● Try it:
Only the lines from the one containing "Instruction: Toggle Display" to the end of the records should be given again, word for word and in full.

● Extracted records:
########
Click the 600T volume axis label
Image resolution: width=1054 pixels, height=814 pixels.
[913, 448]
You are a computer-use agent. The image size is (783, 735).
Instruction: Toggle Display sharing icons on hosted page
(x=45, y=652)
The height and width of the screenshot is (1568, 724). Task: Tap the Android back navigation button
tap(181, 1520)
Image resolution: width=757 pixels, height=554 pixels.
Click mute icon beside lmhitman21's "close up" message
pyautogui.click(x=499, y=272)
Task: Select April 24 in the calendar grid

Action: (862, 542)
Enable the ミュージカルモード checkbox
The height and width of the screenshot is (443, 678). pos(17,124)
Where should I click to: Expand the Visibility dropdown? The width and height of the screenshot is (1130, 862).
########
● Finished task:
Instruction: Toggle Display sharing icons on hosted page
(x=45, y=652)
The height and width of the screenshot is (1568, 724). Task: Tap the Android back navigation button
tap(181, 1520)
Image resolution: width=757 pixels, height=554 pixels.
Click mute icon beside lmhitman21's "close up" message
pyautogui.click(x=499, y=272)
Task: Select April 24 in the calendar grid

Action: (862, 542)
Enable the ミュージカルモード checkbox
The height and width of the screenshot is (443, 678). pos(17,124)
Where should I click to: Expand the Visibility dropdown? The width and height of the screenshot is (1130, 862).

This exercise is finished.